VEVEY, SWITZERLAND — The increasing use of GLP-1 agonists drugs for type 2 diabetes and weight loss could present opportunities for Nestle SA.
“I believe we have important contributions to make,” said Ulf Mark Schneider, chief executive officer, in an Oct 19 earnings call to discuss financial results for the year’s first nine months. “Please note that while these drugs offer new therapy options for obese patients and for patients with type 2 diabetes, they are not a permanent solution and are no replacement for an appropriate diet coupled with the right amount of exercise.
“For the time that patients spend on these drugs and after, we are already developing a number of companion products. The goal will be to address the risk of malnutrition and the loss of lean muscle mass while on the GLP-1 therapy and to avoid or limit weight rebound after the therapy. These innovations are right in our wheelhouse where we can bring our deep understanding of nutritional science and appropriate supplementation to the table.”
He gave Boost nutritional drinks and Optifast products as two examples of potentially assisting consumers on GLP-1 drugs.
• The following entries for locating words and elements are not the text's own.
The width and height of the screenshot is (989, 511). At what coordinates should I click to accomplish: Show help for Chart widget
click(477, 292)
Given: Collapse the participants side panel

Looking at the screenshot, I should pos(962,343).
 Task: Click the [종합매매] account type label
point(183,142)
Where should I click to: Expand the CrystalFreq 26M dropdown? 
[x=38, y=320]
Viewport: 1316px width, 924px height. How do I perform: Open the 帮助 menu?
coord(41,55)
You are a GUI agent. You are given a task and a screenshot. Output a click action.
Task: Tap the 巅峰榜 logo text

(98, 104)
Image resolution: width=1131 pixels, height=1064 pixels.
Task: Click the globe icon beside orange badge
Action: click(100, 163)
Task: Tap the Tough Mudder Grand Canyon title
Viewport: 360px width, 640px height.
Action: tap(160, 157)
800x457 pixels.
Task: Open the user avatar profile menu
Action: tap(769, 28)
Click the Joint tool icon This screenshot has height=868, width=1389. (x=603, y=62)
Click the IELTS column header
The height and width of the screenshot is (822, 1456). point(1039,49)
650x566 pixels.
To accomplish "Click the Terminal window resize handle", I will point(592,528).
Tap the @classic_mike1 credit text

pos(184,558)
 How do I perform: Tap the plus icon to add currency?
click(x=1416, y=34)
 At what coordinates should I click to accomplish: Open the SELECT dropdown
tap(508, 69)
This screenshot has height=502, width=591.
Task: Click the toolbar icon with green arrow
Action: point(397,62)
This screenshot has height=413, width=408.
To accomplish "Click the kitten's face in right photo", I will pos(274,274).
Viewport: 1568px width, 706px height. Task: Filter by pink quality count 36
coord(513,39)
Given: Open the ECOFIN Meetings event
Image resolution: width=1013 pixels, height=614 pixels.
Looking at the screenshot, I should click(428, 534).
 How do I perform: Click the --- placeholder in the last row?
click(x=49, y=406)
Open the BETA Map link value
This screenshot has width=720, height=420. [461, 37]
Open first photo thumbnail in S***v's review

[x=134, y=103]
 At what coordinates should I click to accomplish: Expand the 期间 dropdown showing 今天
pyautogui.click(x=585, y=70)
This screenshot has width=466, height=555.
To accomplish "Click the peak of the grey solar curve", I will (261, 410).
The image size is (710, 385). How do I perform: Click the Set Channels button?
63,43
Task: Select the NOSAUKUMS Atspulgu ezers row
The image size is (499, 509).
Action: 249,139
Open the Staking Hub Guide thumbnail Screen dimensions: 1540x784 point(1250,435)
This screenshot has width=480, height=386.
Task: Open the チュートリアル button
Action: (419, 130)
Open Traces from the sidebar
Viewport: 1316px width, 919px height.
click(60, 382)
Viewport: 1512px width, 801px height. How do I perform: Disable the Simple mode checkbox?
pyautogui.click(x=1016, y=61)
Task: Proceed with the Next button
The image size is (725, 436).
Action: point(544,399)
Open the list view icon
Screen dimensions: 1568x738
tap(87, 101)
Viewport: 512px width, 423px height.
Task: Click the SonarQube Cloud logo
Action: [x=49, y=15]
Negative impacts may come in food- and snacking-related categories, Mr. Schneider said.
“In our case, that would be the frozen food side of things, confectionery and to some extent ice cream,” he said.
Anecdotally, some consumers have said they have less of a taste for coffee when on the drugs.
“Of course, it’s also important to remember that coffee, when it comes to calories, when it comes to obesity, (is) certainly not to blame,” Mr. Schneider said. “It’s the ultimate low-calorie drink.”
The future of GLP-1 comes with questions.
“The rollout of these drugs is going to be taking a long time given the cost and capacity constraints,” Mr. Schneider said. “It’s unknown at this time how many people will opt for this. It’s unknown at this time how long people will stay on this given some of the very serious side effects, and it’s unknown also what their specific needs are when these treatment regimens are over.”
Over the first nine months, total reported sales for Vevey-based Nestle dipped 0.4% to 68.83 billion Swiss francs ($77.11 billion) from 69.13 billion Swiss francs. Foreign exchange had a negative impact of 7.4%, and net acquisitions had a negative impact of 0.8%. Organic sales growth was 7.8% due to a positive pricing impact of 8.4%.